The practice is a throwback to the days when our Master Patient Index consisted of index cards, and when paper face sheets were the first page of every medical record. Perhaps it made sense years ago, but today’s EHR offers plenty of other options for flagging a patient’s confidentiality requirements.
Once I understood the problem, I was confident we could “fix” the issue quickly. I told the interface manager that I would meet with our director of patient access, sure that she would agree our practice was archaic and should be replaced. The interface manager was less optimistic that we would be able to get rid of “XXX” registrations. She said the nursing staff would never agree to the change and I would be beating my head against a wall. Instead, she offered to strip the XXX from each patient name before she sent it across the interface to the state.

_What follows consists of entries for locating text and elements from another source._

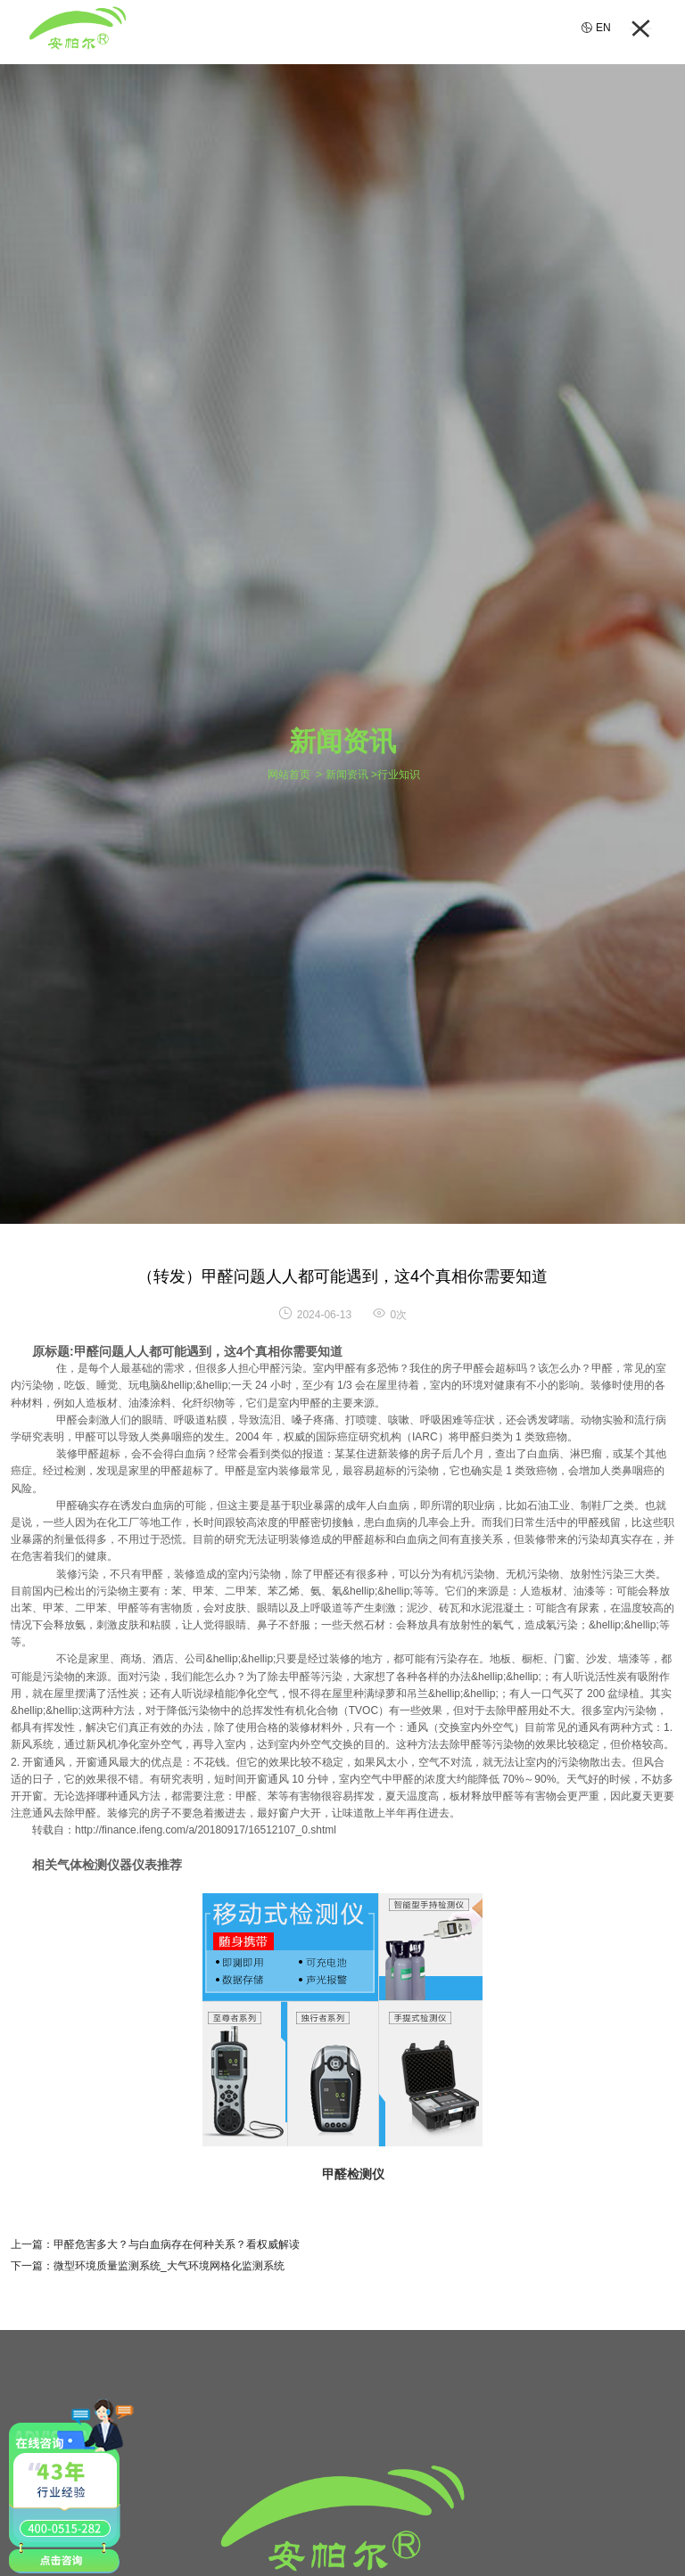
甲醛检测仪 (353, 2174)
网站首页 (289, 774)
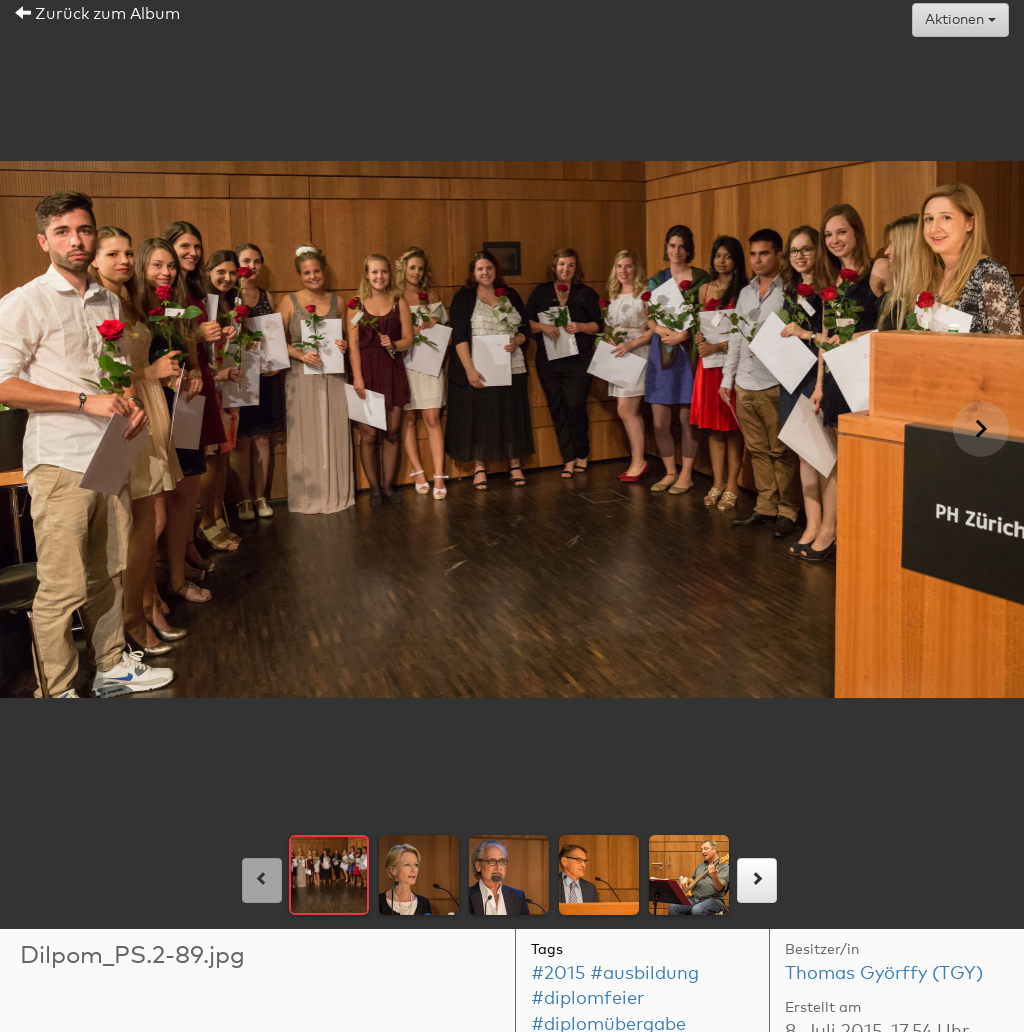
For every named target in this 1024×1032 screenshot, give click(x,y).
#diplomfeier (587, 999)
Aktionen (960, 20)
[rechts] (757, 880)
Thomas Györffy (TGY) (884, 974)
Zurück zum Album (97, 14)
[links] (262, 880)
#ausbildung (644, 974)
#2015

Although this solution offered a tempting conflict-free path forward, it occurred to me that stripping the “XXX” was a bandage for the ELR issue, but only the tip of the iceberg when it comes to interoperability.

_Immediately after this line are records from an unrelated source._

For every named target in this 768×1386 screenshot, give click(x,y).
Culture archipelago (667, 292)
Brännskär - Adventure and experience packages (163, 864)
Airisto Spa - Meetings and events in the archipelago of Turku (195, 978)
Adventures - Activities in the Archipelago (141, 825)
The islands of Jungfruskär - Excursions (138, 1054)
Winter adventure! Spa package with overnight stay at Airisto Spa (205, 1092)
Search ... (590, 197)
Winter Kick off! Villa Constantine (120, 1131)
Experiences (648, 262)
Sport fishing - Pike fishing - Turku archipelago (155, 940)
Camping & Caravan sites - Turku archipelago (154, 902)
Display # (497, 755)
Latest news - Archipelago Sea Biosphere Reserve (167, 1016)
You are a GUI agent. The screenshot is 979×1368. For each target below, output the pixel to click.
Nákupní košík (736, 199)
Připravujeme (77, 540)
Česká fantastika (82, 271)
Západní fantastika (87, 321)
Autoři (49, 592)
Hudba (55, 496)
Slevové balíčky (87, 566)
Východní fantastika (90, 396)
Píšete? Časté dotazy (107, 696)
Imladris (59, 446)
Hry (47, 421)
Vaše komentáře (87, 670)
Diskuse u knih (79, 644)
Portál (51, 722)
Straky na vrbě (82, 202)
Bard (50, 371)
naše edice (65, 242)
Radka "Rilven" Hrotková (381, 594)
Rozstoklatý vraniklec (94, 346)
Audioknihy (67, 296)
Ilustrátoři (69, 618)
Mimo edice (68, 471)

The Centers for Medicare and Medicaid Services’ (CMS) acting administrator, Andy Slavitt, recently said that CMS is “deadly serious about interoperability,” especially for patient engagement and care coordination. In addition, the Office of the National Coordinator for Health IT published a Shared Nationwide Interoperability Roadmap, which we will all follow to achieve better care, smarter spending, and healthier people by 2024. As professionals, we know we must develop and adhere to health IT standards to achieve national interoperability. Appropriately, AHIMA has been a leader in standards advocacy and development.

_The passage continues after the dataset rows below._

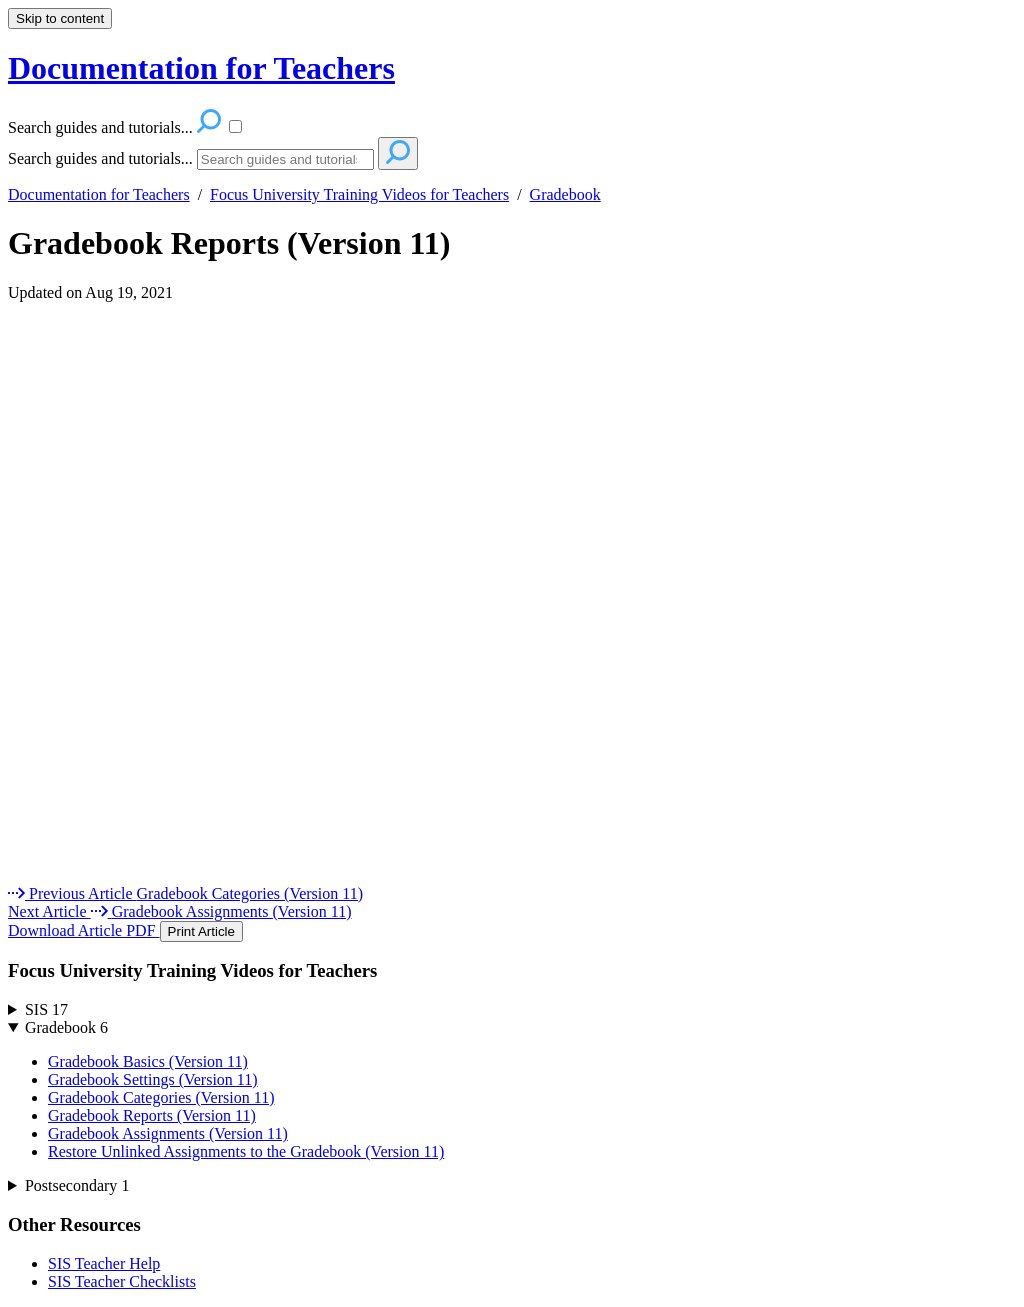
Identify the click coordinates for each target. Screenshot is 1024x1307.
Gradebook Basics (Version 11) (148, 1061)
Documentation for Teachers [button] (201, 68)
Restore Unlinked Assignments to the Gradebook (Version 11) (246, 1151)
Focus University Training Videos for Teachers (359, 194)
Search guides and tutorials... (100, 158)
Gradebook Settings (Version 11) (153, 1079)
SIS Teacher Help (104, 1263)
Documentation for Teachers (99, 194)
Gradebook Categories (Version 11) (161, 1097)
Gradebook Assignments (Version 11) (168, 1133)
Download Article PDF (84, 930)
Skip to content (60, 18)
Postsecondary (77, 1185)
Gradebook (565, 194)
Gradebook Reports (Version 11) (229, 243)
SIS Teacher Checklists (122, 1281)
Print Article (201, 931)
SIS (46, 1009)
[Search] (285, 159)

Given the direction we are headed, I am certain that our XXX registrations will not stand up to the interoperability challenge. In fact, in 2015 I know we sent more than 33,000 continuity of care documents (CCDs) to follow-up providers at transitions of care. Looking back, I wonder how many CCDs were actually matched with a patient and incorporated into the follow-up provider’s EHR. I also wonder how many other idiosyncratic registration practices we follow that undermine interoperability.
Last fall I was inspired by Katherine Lusk’s article on patient matching and health information exchange. She makes a strong case for nationwide patient identification and matching standards. The appendices include specific sample patient naming policies and rules, along with recommended patient identity data elements and attributes. I sent the article to our HIM executive director for her consideration. Though I felt that patient registration policy and procedure was outside the scope of my role, I wanted to be sure she had seen the article and could weigh in when appropriate.
Now that I see patient registration data in light of interoperability, I feel a direct responsibility for its integrity. Without interoperability we cannot use our EHR in a meaningful way. And if I don’t address barriers to interoperability, who in my organization will? I feel called to step up and begin the process, even though it may be fraught with skirmishes, toward ending XXX registrations. It’s the right thing to do and will start the conversation about standardizing our patient registration data.
I know I have to start an IG journey to effectively change our XXX registration practice. Why? Because I have no direct authority or responsibility for patient registration data, but its impact on our organizational goals is huge. I will start at the beginning by finding an executive sponsor. I am targeting my boss, the chief medical information officer. I know I will only be successful if I identify an executive sponsor, enlist her support, and confirm that my goals align with our organizational strategy. I have no idea how she will respond, but she’s the right person to start the conversation.
I feel like I am Dorothy taking the first step on the yellow brick road. I don’t know where the path will lead or if I will be successful. But I’m willing to try, and plan to take readers along with me by providing updates on my IG journey along the way. It should be quite an adventure.